**Source data:**
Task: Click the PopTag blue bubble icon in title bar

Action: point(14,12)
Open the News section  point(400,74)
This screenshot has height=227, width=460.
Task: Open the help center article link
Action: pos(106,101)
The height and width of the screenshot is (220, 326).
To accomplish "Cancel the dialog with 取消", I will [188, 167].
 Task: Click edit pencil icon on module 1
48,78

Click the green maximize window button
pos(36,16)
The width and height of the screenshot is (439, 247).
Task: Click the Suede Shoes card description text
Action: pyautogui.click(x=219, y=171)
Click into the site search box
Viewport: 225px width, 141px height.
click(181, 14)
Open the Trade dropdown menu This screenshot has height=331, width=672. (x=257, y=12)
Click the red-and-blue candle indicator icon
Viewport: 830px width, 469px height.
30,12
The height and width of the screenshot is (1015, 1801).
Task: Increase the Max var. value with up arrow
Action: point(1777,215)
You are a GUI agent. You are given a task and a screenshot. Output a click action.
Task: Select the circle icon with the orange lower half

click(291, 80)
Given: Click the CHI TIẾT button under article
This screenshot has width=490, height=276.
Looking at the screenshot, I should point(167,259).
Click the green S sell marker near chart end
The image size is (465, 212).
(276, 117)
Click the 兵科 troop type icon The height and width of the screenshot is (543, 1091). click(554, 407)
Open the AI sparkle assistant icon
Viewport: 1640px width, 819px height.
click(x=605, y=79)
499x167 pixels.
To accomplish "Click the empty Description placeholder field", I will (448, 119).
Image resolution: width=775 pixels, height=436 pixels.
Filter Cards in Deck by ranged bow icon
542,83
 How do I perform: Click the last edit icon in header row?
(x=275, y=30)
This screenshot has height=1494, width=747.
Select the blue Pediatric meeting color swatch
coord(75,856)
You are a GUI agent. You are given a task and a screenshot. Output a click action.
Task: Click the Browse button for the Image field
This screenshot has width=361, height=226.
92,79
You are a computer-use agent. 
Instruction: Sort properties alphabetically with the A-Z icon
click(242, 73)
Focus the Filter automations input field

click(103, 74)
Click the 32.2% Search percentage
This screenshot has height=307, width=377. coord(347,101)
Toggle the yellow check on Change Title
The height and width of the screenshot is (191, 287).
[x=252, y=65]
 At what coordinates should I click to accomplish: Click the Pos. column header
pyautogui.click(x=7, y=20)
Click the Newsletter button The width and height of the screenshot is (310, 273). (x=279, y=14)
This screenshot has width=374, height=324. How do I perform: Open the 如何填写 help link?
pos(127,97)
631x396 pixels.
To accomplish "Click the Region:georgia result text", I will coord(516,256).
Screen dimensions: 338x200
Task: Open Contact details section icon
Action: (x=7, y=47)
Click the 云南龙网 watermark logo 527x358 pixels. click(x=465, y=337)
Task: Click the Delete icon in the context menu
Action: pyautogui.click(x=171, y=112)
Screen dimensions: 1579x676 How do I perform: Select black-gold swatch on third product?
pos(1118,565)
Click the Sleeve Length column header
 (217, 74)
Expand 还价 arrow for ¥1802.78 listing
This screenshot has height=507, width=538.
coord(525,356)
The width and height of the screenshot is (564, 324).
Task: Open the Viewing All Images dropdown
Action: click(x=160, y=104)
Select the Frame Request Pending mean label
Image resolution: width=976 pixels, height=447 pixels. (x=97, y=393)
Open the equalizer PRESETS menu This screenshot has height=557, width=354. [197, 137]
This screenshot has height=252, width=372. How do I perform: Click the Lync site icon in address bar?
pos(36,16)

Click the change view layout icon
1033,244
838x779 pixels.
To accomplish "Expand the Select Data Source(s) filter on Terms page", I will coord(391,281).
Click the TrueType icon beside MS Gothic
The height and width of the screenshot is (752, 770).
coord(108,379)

**TO DO:** Only the lines from the one with "Instruction: Sort properties" through the end of the records above are to be copied, exactly as written.

**ANSWER BOX:**
Instruction: Sort properties alphabetically with the A-Z icon
click(242, 73)
Focus the Filter automations input field

click(103, 74)
Click the 32.2% Search percentage
This screenshot has height=307, width=377. coord(347,101)
Toggle the yellow check on Change Title
The height and width of the screenshot is (191, 287).
[x=252, y=65]
 At what coordinates should I click to accomplish: Click the Pos. column header
pyautogui.click(x=7, y=20)
Click the Newsletter button The width and height of the screenshot is (310, 273). (x=279, y=14)
This screenshot has width=374, height=324. How do I perform: Open the 如何填写 help link?
pos(127,97)
631x396 pixels.
To accomplish "Click the Region:georgia result text", I will coord(516,256).
Screen dimensions: 338x200
Task: Open Contact details section icon
Action: (x=7, y=47)
Click the 云南龙网 watermark logo 527x358 pixels. click(x=465, y=337)
Task: Click the Delete icon in the context menu
Action: pyautogui.click(x=171, y=112)
Screen dimensions: 1579x676 How do I perform: Select black-gold swatch on third product?
pos(1118,565)
Click the Sleeve Length column header
 (217, 74)
Expand 还价 arrow for ¥1802.78 listing
This screenshot has height=507, width=538.
coord(525,356)
The width and height of the screenshot is (564, 324).
Task: Open the Viewing All Images dropdown
Action: click(x=160, y=104)
Select the Frame Request Pending mean label
Image resolution: width=976 pixels, height=447 pixels. (x=97, y=393)
Open the equalizer PRESETS menu This screenshot has height=557, width=354. [197, 137]
This screenshot has height=252, width=372. How do I perform: Click the Lync site icon in address bar?
pos(36,16)

Click the change view layout icon
1033,244
838x779 pixels.
To accomplish "Expand the Select Data Source(s) filter on Terms page", I will coord(391,281).
Click the TrueType icon beside MS Gothic
The height and width of the screenshot is (752, 770).
coord(108,379)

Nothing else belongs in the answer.